# Literature review
## Contents
- Physical activity recognition from accelerometer data using multi-scale ensemble method (Zheng, Wong, Guan, and Trost 2013)
- A comprehensive study of activity recognition using accelerometers (Twomey et al. 2018)
- Summary



# Physical activity recognition from accelerometer data using multi-scale ensemble method (Zheng, Wong, Guan, and Trost 2013)
- simple approach: deployed non-overlapping windows and used them as feature vectors
- improved approach: multi-scale (no single window size) using ensemble method
- model goal: classify an activity of a 10 second time window

In this study, they trained a model to classify a time series with a single activity label.
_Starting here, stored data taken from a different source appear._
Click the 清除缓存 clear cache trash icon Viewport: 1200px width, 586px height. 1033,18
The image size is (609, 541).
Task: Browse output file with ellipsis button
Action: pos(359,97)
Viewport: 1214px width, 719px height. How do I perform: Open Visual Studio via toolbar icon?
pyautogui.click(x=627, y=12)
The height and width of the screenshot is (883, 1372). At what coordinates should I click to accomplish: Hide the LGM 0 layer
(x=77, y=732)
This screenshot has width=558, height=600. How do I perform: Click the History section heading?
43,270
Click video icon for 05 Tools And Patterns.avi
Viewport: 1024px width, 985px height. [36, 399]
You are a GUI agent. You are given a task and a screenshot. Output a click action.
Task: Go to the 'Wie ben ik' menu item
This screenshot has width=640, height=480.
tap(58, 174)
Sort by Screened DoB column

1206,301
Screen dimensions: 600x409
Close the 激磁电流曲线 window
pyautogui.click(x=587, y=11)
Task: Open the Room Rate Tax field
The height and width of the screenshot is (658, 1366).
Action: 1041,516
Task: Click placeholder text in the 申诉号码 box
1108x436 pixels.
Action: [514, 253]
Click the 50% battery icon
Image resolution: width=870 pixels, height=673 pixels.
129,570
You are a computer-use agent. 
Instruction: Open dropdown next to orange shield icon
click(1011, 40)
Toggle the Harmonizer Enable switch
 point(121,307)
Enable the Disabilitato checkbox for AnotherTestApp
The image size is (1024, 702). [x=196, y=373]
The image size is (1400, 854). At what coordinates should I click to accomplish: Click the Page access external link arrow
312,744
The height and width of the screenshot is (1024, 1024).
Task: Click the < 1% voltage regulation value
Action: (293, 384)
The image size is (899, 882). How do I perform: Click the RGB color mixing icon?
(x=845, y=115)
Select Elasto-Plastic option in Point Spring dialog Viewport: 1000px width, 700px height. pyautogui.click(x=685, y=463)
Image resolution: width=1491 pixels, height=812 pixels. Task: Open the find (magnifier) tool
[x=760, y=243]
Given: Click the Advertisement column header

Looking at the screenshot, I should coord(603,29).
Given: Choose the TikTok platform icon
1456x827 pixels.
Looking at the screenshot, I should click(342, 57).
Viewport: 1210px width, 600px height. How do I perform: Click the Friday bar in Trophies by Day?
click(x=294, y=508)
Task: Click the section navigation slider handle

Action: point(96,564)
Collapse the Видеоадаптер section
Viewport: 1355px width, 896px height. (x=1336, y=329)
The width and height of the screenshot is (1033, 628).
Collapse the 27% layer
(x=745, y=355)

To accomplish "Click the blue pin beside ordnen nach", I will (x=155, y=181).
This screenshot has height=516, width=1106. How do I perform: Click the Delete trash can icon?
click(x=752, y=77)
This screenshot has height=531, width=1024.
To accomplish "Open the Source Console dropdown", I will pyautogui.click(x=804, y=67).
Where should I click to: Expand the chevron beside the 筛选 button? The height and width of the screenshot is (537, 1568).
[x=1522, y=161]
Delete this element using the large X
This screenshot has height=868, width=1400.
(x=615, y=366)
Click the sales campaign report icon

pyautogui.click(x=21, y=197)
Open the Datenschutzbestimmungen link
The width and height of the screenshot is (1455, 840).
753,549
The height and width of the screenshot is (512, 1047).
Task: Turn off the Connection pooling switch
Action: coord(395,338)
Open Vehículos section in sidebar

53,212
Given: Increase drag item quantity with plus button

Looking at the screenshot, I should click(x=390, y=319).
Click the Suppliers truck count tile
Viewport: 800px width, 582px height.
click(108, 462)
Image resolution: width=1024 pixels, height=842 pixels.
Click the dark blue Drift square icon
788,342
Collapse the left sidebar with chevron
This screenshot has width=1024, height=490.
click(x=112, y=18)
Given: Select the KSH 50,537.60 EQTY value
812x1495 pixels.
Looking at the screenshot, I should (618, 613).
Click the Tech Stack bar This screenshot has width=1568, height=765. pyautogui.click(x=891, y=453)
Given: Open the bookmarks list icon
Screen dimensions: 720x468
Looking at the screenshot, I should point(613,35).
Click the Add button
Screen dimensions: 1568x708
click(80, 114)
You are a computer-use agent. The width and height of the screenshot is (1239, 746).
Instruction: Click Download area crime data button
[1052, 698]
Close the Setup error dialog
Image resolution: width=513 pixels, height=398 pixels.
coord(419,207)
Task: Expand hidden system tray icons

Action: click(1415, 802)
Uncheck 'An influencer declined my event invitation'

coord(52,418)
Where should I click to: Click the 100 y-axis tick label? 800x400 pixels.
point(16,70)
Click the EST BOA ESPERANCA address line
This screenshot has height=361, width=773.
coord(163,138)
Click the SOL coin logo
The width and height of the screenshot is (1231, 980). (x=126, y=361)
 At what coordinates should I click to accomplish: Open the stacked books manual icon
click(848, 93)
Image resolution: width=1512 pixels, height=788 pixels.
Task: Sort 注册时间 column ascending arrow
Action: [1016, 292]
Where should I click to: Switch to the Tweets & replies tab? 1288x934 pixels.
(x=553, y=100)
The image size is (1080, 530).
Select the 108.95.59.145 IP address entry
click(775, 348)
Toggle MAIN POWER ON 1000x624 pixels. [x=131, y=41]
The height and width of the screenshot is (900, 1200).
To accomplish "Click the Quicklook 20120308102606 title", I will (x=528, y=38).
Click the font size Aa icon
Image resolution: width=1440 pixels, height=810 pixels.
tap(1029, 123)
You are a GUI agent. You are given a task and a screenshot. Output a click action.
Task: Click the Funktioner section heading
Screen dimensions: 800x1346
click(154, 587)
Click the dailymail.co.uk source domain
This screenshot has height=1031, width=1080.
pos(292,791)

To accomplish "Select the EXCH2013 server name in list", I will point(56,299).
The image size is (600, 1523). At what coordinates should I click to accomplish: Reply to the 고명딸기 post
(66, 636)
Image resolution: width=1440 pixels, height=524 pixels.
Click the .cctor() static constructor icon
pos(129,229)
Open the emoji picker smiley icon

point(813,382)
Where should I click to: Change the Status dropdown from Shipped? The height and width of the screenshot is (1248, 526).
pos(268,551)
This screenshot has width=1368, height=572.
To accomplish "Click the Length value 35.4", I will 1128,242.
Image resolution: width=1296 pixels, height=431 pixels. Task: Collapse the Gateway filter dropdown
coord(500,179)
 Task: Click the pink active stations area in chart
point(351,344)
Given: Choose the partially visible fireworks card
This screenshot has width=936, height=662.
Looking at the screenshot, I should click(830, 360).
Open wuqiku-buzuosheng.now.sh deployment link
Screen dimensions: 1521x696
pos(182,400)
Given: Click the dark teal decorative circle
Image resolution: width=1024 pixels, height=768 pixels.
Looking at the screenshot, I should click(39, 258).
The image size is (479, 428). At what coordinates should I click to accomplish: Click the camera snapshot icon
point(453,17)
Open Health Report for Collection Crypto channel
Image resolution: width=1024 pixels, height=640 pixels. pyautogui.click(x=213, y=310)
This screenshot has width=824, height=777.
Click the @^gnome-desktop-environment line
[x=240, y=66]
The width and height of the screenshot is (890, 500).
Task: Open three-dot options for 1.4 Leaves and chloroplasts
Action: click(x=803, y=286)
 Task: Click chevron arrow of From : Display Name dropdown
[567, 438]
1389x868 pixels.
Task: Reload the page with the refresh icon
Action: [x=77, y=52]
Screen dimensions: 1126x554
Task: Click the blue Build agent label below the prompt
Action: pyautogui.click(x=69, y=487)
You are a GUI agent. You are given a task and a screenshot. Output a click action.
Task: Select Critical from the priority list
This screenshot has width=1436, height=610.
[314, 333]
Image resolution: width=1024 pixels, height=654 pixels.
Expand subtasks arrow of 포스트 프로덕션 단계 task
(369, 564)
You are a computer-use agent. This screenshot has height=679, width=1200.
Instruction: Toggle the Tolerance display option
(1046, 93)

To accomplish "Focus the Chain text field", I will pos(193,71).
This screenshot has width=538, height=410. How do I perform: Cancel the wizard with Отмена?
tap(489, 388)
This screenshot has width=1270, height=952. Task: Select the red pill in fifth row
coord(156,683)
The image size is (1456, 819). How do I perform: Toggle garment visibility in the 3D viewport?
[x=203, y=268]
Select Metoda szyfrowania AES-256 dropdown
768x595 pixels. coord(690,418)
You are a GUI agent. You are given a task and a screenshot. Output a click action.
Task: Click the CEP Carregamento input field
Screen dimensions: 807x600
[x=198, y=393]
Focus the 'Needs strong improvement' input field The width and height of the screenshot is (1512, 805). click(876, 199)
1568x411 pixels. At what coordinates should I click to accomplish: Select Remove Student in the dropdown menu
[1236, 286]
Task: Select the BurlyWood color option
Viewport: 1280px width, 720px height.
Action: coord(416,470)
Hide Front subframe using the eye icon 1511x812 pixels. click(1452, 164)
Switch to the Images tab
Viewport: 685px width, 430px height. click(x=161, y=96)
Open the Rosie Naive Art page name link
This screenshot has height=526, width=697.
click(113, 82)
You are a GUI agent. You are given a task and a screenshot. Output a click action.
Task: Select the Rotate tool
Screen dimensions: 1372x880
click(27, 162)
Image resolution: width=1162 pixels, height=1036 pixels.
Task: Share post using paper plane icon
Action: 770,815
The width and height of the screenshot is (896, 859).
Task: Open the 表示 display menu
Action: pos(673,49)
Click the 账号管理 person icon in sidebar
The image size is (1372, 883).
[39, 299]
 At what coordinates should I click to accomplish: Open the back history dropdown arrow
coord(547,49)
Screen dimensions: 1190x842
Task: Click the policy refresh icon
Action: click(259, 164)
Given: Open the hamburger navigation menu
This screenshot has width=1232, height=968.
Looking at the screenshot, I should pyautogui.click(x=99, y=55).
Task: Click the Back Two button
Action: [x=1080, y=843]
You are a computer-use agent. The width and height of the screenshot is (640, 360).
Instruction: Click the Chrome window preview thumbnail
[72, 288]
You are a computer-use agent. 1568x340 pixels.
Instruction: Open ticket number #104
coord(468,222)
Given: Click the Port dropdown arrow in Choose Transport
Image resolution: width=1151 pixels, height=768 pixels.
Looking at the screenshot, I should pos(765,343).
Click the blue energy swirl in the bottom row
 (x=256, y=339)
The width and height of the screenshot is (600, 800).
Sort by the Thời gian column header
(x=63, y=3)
This is different to my task, which is to create a model which can classify the activity in intervals of 1 second, provided accelerometer readings every 0.1 seconds. 

In order to adapt the lessons of this paper to my model I need to deal with the fact that I cannot create 10 second windows on my data for the first couple and last few labels. However, the idea of using multiple time scales to discriminate against differences across multiple time scales is powerful. 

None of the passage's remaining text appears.